_What you have to do_
Each line below should be set down again unchanged.

_Data excerpts_
--*--

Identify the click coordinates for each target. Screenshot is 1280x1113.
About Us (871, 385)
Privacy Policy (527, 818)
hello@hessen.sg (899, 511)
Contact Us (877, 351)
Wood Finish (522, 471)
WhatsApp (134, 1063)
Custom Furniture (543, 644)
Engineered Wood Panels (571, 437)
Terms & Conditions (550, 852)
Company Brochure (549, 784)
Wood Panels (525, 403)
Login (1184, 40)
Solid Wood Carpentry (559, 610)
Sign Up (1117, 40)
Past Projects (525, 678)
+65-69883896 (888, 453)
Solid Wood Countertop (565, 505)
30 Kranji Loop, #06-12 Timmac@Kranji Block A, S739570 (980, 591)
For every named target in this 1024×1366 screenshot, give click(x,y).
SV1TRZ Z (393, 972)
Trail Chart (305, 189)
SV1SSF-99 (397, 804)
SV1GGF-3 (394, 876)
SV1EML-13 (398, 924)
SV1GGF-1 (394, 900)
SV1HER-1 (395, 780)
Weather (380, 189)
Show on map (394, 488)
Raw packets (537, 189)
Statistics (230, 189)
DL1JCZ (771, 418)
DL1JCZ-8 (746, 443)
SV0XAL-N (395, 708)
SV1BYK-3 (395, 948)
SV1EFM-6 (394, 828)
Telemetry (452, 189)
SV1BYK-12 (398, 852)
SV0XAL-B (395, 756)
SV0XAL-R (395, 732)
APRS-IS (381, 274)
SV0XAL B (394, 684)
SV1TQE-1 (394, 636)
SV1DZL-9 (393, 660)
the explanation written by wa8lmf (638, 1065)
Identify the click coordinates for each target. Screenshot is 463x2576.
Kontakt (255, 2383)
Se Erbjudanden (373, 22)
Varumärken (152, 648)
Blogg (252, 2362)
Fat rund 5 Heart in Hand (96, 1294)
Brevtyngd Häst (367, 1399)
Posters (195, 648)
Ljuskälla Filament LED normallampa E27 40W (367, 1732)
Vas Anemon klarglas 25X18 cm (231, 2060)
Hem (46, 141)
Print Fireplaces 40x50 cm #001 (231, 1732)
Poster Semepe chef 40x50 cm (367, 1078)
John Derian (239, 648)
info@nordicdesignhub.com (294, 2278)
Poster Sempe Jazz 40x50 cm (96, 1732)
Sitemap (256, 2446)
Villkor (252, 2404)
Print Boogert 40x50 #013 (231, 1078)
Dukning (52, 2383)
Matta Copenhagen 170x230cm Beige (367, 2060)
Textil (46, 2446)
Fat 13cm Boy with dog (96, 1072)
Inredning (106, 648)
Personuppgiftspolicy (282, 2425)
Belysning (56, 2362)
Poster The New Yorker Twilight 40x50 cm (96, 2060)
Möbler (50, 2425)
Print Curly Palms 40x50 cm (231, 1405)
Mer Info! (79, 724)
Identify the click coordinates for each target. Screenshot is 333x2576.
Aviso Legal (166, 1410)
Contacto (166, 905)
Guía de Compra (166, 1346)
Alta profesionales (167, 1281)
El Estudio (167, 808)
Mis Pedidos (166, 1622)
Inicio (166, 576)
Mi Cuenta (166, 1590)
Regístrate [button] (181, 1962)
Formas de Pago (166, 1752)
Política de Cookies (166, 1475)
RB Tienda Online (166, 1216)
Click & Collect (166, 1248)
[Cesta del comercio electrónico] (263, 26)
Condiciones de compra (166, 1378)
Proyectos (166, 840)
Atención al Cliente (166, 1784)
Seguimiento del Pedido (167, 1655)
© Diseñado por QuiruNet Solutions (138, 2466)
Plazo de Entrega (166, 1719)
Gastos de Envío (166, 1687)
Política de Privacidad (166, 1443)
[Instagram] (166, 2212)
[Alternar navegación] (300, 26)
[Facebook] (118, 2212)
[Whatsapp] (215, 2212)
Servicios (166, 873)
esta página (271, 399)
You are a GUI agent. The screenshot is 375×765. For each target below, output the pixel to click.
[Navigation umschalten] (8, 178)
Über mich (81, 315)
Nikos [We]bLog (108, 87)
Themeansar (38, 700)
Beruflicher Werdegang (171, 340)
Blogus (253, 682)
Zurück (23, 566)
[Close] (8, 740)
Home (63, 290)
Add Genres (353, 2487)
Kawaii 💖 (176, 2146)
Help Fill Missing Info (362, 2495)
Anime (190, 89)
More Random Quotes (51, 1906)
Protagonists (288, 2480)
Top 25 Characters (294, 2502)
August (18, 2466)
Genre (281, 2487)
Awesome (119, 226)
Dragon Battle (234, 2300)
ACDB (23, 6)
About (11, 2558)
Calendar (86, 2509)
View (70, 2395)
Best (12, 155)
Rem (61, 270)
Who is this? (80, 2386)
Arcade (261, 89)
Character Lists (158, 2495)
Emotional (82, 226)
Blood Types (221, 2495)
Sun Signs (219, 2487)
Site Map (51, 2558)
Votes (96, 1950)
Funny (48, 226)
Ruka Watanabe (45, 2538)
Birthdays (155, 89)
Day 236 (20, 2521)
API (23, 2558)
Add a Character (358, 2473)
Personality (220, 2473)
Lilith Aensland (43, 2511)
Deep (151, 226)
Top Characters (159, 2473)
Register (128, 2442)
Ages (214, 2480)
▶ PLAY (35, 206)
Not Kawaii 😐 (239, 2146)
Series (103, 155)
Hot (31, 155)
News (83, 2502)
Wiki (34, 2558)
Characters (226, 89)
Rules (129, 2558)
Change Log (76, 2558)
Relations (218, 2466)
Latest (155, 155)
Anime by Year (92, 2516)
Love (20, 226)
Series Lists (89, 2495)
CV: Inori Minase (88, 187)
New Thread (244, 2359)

--*--

_Written solution_
Identify the click coordinates for each target. Screenshot is 1280x1113.
About Us (871, 385)
Privacy Policy (527, 818)
hello@hessen.sg (899, 511)
Contact Us (877, 351)
Wood Finish (522, 471)
WhatsApp (134, 1063)
Custom Furniture (543, 644)
Engineered Wood Panels (571, 437)
Terms & Conditions (550, 852)
Company Brochure (549, 784)
Wood Panels (525, 403)
Login (1184, 40)
Solid Wood Carpentry (559, 610)
Sign Up (1117, 40)
Past Projects (525, 678)
+65-69883896 (888, 453)
Solid Wood Countertop (565, 505)
30 Kranji Loop, #06-12 Timmac@Kranji Block A, S739570 (980, 591)
For every named target in this 1024×1366 screenshot, give click(x,y).
SV1TRZ Z (393, 972)
Trail Chart (305, 189)
SV1SSF-99 (397, 804)
SV1GGF-3 (394, 876)
SV1EML-13 (398, 924)
SV1GGF-1 (394, 900)
SV1HER-1 (395, 780)
Weather (380, 189)
Show on map (394, 488)
Raw packets (537, 189)
Statistics (230, 189)
DL1JCZ (771, 418)
DL1JCZ-8 (746, 443)
SV0XAL-N (395, 708)
SV1BYK-3 (395, 948)
SV1EFM-6 (394, 828)
Telemetry (452, 189)
SV1BYK-12 (398, 852)
SV0XAL-B (395, 756)
SV0XAL-R (395, 732)
APRS-IS (381, 274)
SV0XAL B (394, 684)
SV1TQE-1 (394, 636)
SV1DZL-9 (393, 660)
the explanation written by wa8lmf (638, 1065)
Identify the click coordinates for each target. Screenshot is 463x2576.
Kontakt (255, 2383)
Se Erbjudanden (373, 22)
Varumärken (152, 648)
Blogg (252, 2362)
Fat rund 5 Heart in Hand (96, 1294)
Brevtyngd Häst (367, 1399)
Posters (195, 648)
Ljuskälla Filament LED normallampa E27 40W (367, 1732)
Vas Anemon klarglas 25X18 cm (231, 2060)
Hem (46, 141)
Print Fireplaces 40x50 cm #001 (231, 1732)
Poster Semepe chef 40x50 cm (367, 1078)
John Derian (239, 648)
info@nordicdesignhub.com (294, 2278)
Poster Sempe Jazz 40x50 cm (96, 1732)
Sitemap (256, 2446)
Villkor (252, 2404)
Print Boogert 40x50 #013 (231, 1078)
Dukning (52, 2383)
Matta Copenhagen 170x230cm Beige (367, 2060)
Textil (46, 2446)
Fat 13cm Boy with dog (96, 1072)
Inredning (106, 648)
Personuppgiftspolicy (282, 2425)
Belysning (56, 2362)
Poster The New Yorker Twilight 40x50 cm (96, 2060)
Möbler (50, 2425)
Print Curly Palms 40x50 cm (231, 1405)
Mer Info! (79, 724)
Identify the click coordinates for each target. Screenshot is 333x2576.
Aviso Legal (166, 1410)
Contacto (166, 905)
Guía de Compra (166, 1346)
Alta profesionales (167, 1281)
El Estudio (167, 808)
Mis Pedidos (166, 1622)
Inicio (166, 576)
Mi Cuenta (166, 1590)
Regístrate [button] (181, 1962)
Formas de Pago (166, 1752)
Política de Cookies (166, 1475)
RB Tienda Online (166, 1216)
Click & Collect (166, 1248)
[Cesta del comercio electrónico] (263, 26)
Condiciones de compra (166, 1378)
Proyectos (166, 840)
Atención al Cliente (166, 1784)
Seguimiento del Pedido (167, 1655)
© Diseñado por QuiruNet Solutions (138, 2466)
Plazo de Entrega (166, 1719)
Gastos de Envío (166, 1687)
Política de Privacidad (166, 1443)
[Instagram] (166, 2212)
[Alternar navegación] (300, 26)
[Facebook] (118, 2212)
[Whatsapp] (215, 2212)
Servicios (166, 873)
esta página (271, 399)
You are a GUI agent. The screenshot is 375×765. For each target below, output the pixel to click.
[Navigation umschalten] (8, 178)
Über mich (81, 315)
Nikos [We]bLog (108, 87)
Themeansar (38, 700)
Beruflicher Werdegang (171, 340)
Blogus (253, 682)
Zurück (23, 566)
[Close] (8, 740)
Home (63, 290)
Add Genres (353, 2487)
Kawaii 💖 (176, 2146)
Help Fill Missing Info (362, 2495)
Anime (190, 89)
More Random Quotes (51, 1906)
Protagonists (288, 2480)
Top 25 Characters (294, 2502)
August (18, 2466)
Genre (281, 2487)
Awesome (119, 226)
Dragon Battle (234, 2300)
ACDB (23, 6)
About (11, 2558)
Calendar (86, 2509)
View (70, 2395)
Best (12, 155)
Rem (61, 270)
Who is this? (80, 2386)
Arcade (261, 89)
Character Lists (158, 2495)
Emotional (82, 226)
Blood Types (221, 2495)
Sun Signs (219, 2487)
Site Map (51, 2558)
Votes (96, 1950)
Funny (48, 226)
Ruka Watanabe (45, 2538)
Birthdays (155, 89)
Day 236 (20, 2521)
API (23, 2558)
Add a Character (358, 2473)
Personality (220, 2473)
Lilith Aensland (43, 2511)
Deep (151, 226)
Top Characters (159, 2473)
Register (128, 2442)
Ages (214, 2480)
▶ PLAY (35, 206)
Not Kawaii 😐 (239, 2146)
Series (103, 155)
Hot (31, 155)
News (83, 2502)
Wiki (34, 2558)
Characters (226, 89)
Rules (129, 2558)
Change Log (76, 2558)
Relations (218, 2466)
Latest (155, 155)
Anime by Year (92, 2516)
Love (20, 226)
Series Lists (89, 2495)
CV: Inori Minase (88, 187)
New Thread (244, 2359)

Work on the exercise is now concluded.